An Adaptable Budget Planner for Enhancing Budget-Constrained Auto-Bidding in Online Advertising
Zhijian Duan, Yusen Huo, Tianyu Wang, Zhilin Zhang, Yeshu Li, Chuan Yu, Jian Xu, Bo Zheng, Xiaotie Deng
TL;DR
This work tackles budget-constrained auto-bidding in online advertising by introducing ABPlanner, a few-shot adaptable budget planner that sits above a low-level auto-bidder in a hierarchical framework. ABPlanner models each advertiser's bidding episode as an MDP where a high-level budget plan over $m$ stages guides fast, per-episode adaptation using prompts from previous episodes (in-context reinforcement learning) and is trained with PPO. Through extensive pure and semi-simulation experiments and real-world A/B testing, ABPlanner consistently improves the cumulative value of auto-bidders and demonstrates rapid adaptation to unseen advertisers. The results highlight the practical viability of integrating a learned, sample-efficient budget planner into real-time bidding stacks, with potential future work on joint learning with the auto-bidder and per-stage dynamic planning.
Abstract
In online advertising, advertisers commonly utilize auto-bidding services to bid for impression opportunities. A typical objective of the auto-bidder is to optimize the advertiser's cumulative value of winning impressions within specified budget constraints. However, such a problem is challenging due to the complex bidding environment faced by diverse advertisers. To address this challenge, we introduce ABPlanner, a few-shot adaptable budget planner designed to improve budget-constrained auto-bidding. ABPlanner is based on a hierarchical bidding framework that decomposes the bidding process into shorter, manageable stages.
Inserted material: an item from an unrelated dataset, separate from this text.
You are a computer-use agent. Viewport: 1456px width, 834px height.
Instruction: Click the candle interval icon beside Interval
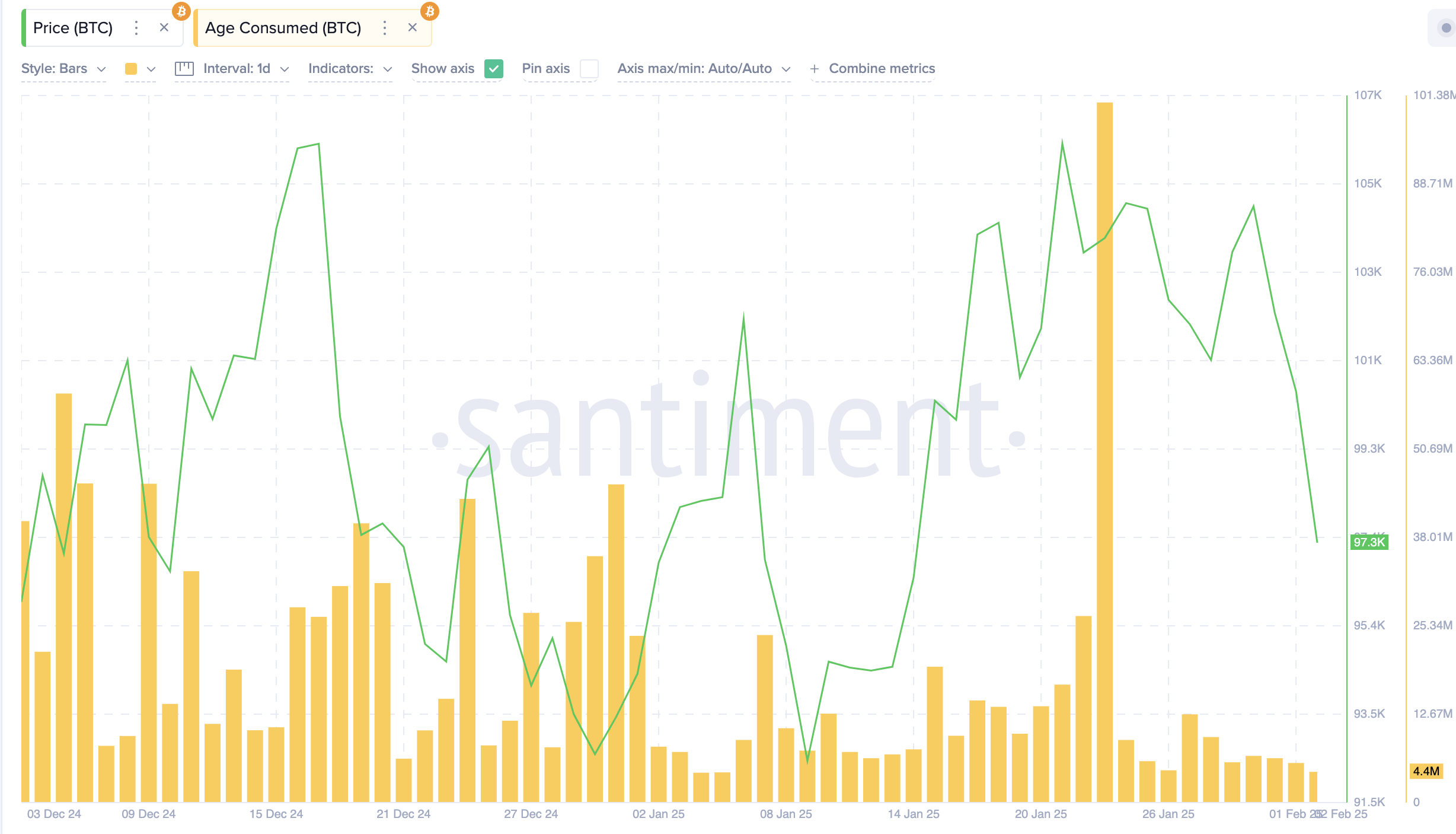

Within this framework, ABPlanner allocates the budget across all stages, allowing a low-level auto-bidder to bids based on the budget allocation plan. The adaptability of ABPlanner is achieved through a sequential decision-making approach, inspired by in-context reinforcement learning. For each advertiser, ABPlanner adjusts the budget allocation plan episode by episode, using data from previous episodes as prompt for current decisions. This enables ABPlanner to quickly adapt to different advertisers with few-shot data, providing a sample-efficient solution. Extensive simulation experiments and real-world A/B testing validate the effectiveness of ABPlanner, demonstrating its capability to enhance the cumulative value achieved by auto-bidders.